アポロンは薬草を詰めるとそれを渡してくれた。
「ありがとうアポロン、それじゃ〜行くね!」
俺は屋敷に帰ろうと振り返るとガシッと肩を掴まれる。
「おいタクト……まさか教会に来てイリス様に祈りを捧げないなんてことはねぇ〜よな〜」
アポロンは凄まじい威圧をかけて俺を止める。そうだった!アポロンはイリス様のスーパー信者だった。これは断れん……
俺はアポロンに引っ張られ教会内の祭壇がある部屋に連れて行かれた。
「ほら、せっかく出し俺もイリス様に祈る。良いかタクト、全身全霊でイリス様に祈れ!」
イヤイヤ……そんなに強く祈る人なんてそんなにいないよ!そう思ったがアポロンはすでに全身全霊を持って祈りを捧げていた。ダメだきっとアポロンに言っても意味がない。俺は言われた通り膝を地面に着き祈りを捧げた。
イリス様どうか………祈りって何すれば良いんだ?あれかな?安全健康にとか祈っておけば良いかな〜それとも彼女が出来ますようにとか?いや、なんか煩悩丸だしじゃん。
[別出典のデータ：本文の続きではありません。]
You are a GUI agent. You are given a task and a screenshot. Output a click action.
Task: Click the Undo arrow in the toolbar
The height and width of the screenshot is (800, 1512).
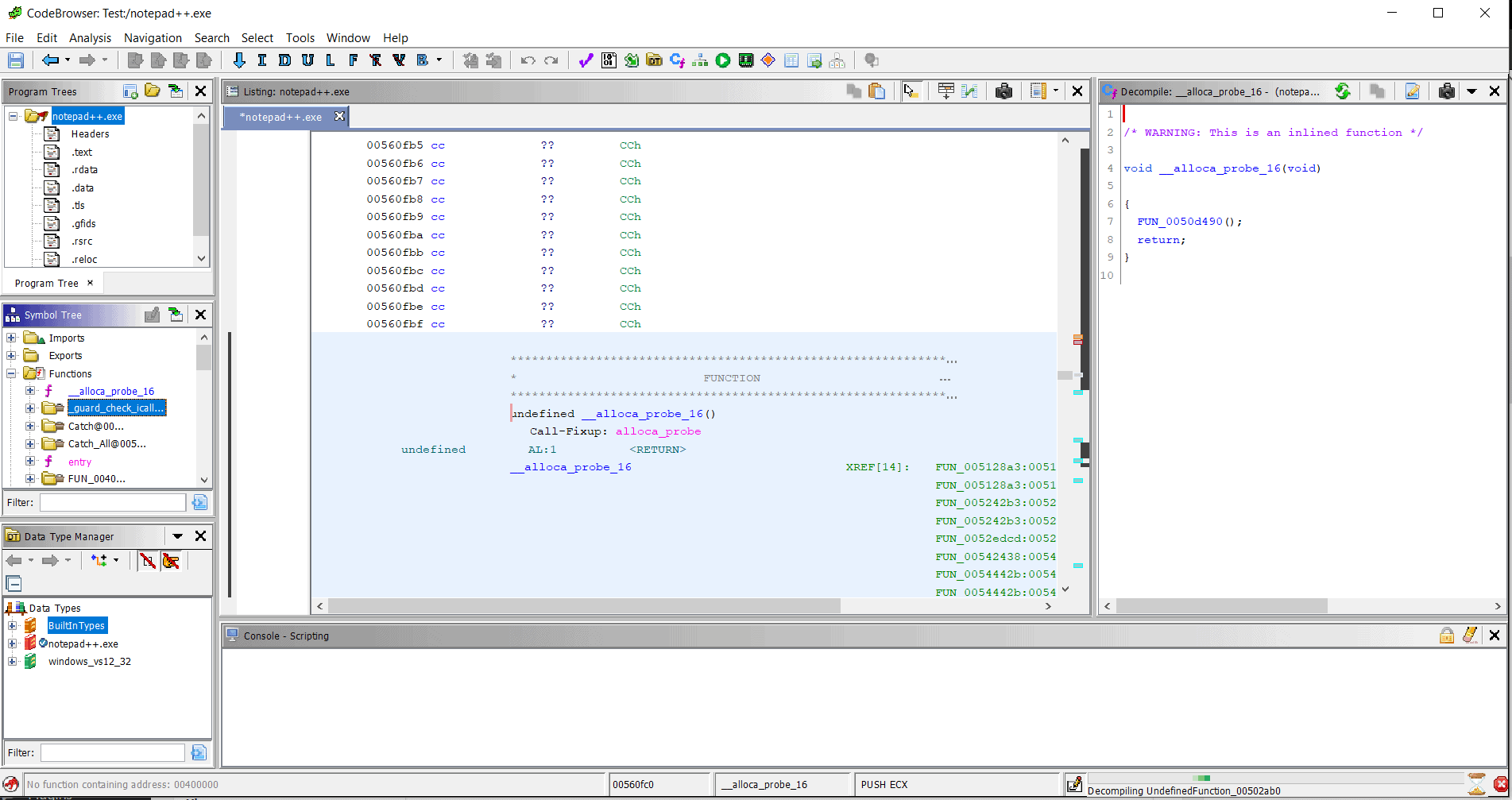(x=528, y=60)
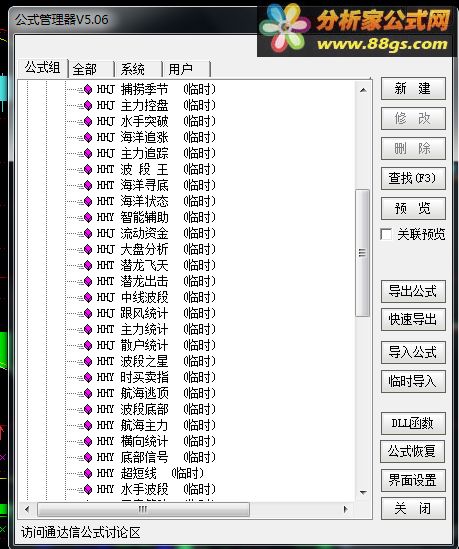
Task: Click the 新建 button
Action: [x=413, y=89]
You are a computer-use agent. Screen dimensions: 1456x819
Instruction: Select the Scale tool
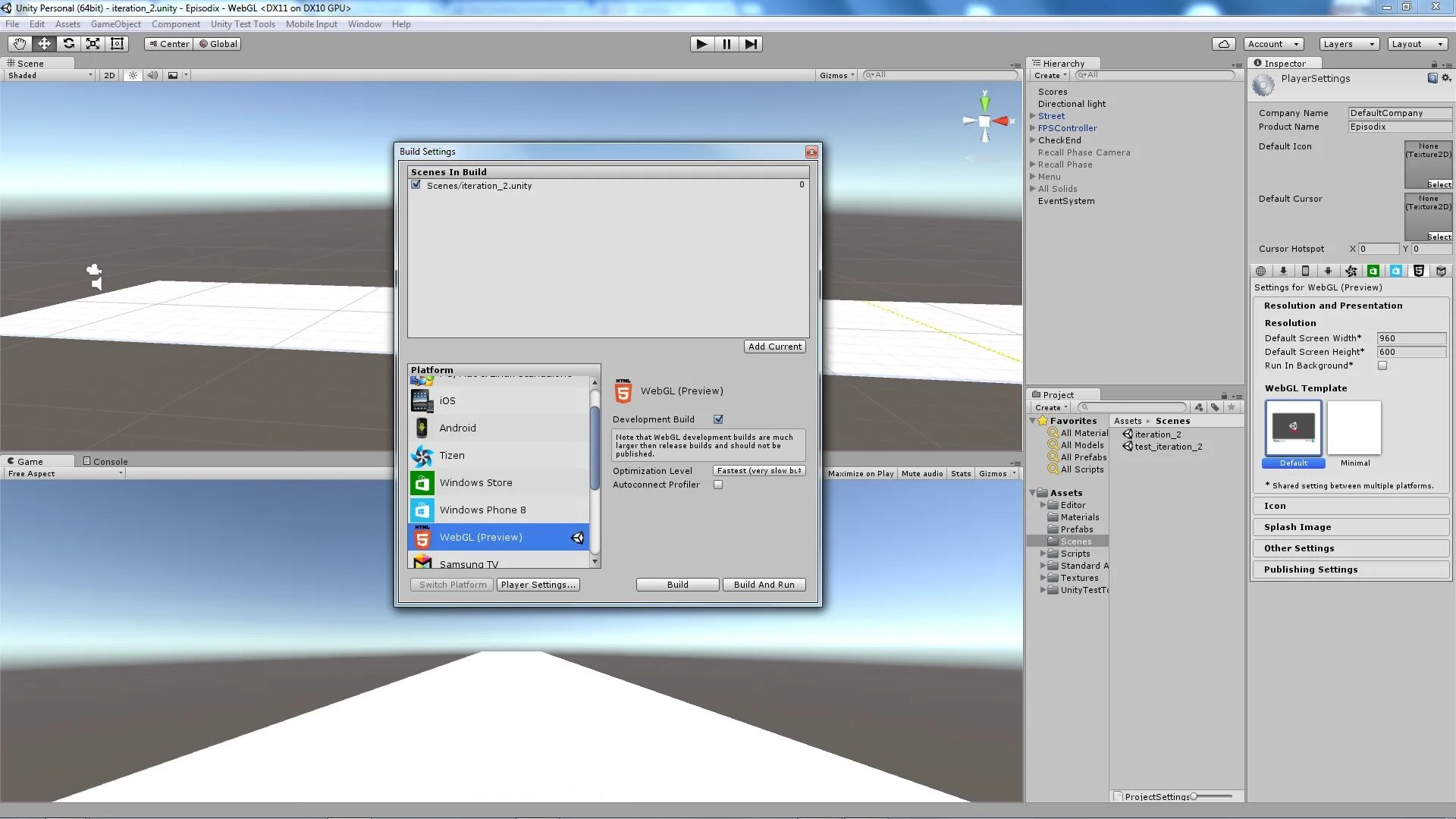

何にしようかな〜
(まずは神に感謝したら……)
(あ〜確かに、でも俺って神とか見たことないし否定はしないけど、不確かな物に頼るのはどうかと思うんだけどな〜)
(あら…神様は案外あなたのことを見守っているわよ!面白そうだしね!)
(え〜それはそれで恥ずかしいな〜……それに面白いってどう言うことよ?)
なんとなく声が聞こえたので心の中で呟いていたら、ついついツッコミを入れていた。
目を開けるとまたゴスロリ少女が椅子に座って見下ろしていた。
「やっと正面玄関から入って来たわね!」
ニコリと笑うその姿は神秘的に見えた。